Washington State (15) (13–15, 8–9 in the Pac-12) might have dealt a mortal blow to Oregon’s at-large hopes Sunday night. It was the Cougars’ third straight win. Despite being a miserable road team (2–12 outside the state of Washington), Wazzu somehow won at Arizona. Now it has three straight winnable road games to close the regular season: Stanford, California and Washington. The Cougars aren’t making the NCAAs without winning the Pac-12 tourney, but they could cause a lot of heartburn for everyone else.

No load management here

Since the start of 2023, Trayce Jackson-Davis has led the Big Ten in scoring, rebounding and blocked shots.

Trevor Ruszkowski/USA TODAY Sports

“We’ve got to start scaling him back,” Indiana coach Mike Woodson said of the nation’s most indispensable player, Trayce Jackson-Davis (16), after the Hoosiers barely held off Illinois on Saturday. TJD had just played 37 minutes, which actually was scaled back from the previous five games. In those, the fourth-year center averaged 39 minutes.

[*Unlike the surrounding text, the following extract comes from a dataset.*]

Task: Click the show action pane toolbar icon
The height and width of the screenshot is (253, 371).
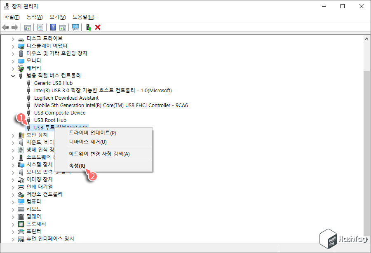Action: tap(62, 27)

You can’t blame Woodson for getting itchy when Jackson-Davis is on the bench. He’s way too valuable to leave there for long, too integral to everything Indiana does at both ends of the floor. And for everyone who wanted to give Purdue’s Zach Edey the national (and Big Ten) Player of the Year award weeks ago, The Minutes suggests keeping an open mind for the next couple of weeks.

The full body of work matters most, of course, but consider who is leading the Big Ten in scoring, rebounding and blocked shots since the calendar flipped to 2023: TJD, with averages of 23.5 points, 13.5 rebounds and 3.3 blocks. He’s even ninth in assists during that time (4.1) and 14th in assist-turnover ratio (1.26).

Per Ken Pomeroy’s stats, TJD’s usage rate (the percentage of offensive possessions that ended with a basket, a miss or a turnover by a player) has risen from 30.4% overall to 32.7% in Big Ten play. His percentage of minutes played in conference games is 92.7. There may be times when it looks like his motor is idling—but it’s always running.

Indiana’s surge over the past 11 games has been directly powered by Jackson-Davis, who surpassed Woodson for fifth place on the all-time Indiana scoring list Saturday and could move into fourth Tuesday against Michigan State. Chances are good that he will finish his career third, trailing only Calbert Cheaney and Steve Alford.

“It just means the body of work that he’s put in over the years, but he can’t stop there,” Woodson said. “It’s just points. He’s still staring at two things, a Big Ten title and a national title, and that’s where I’m trying to get him.”

Five other players trying to carry their teams to titles in the coming weeks:

Zach Edey (17), Purdue. Usage rate: 32.5 (34.1 in Big Ten games, highest in the league). Percentage of Purdue’s shots: 33.9. Offensive rebounding rate: 22.1%, highest in the nation. The giant Boilermaker has 13 games this season with 20 points and 10 rebounds; no other player has more than nine.

Jalen Pickett (18), Penn State. No one in the Big Ten is playing a higher percentage of his team’s minutes in league play (93.3), and no one has a higher assist rate (39.7). In two wins last week, Pickett scored or assisted on 42 of the Nittany Lions’ 61 baskets.

Drew Timme (19), Gonzaga. Coach Mark Few has had the luxury to play his senior center fewer minutes in a couple of blowouts during WCC play, but he will undoubtedly be a 35-per-game guy in the postseason. His percentage of minutes played for the season is up more than 10% from last year, when Timme had more help. He’s leading the WCC in fouls drawn per 40 minutes, at 6.8.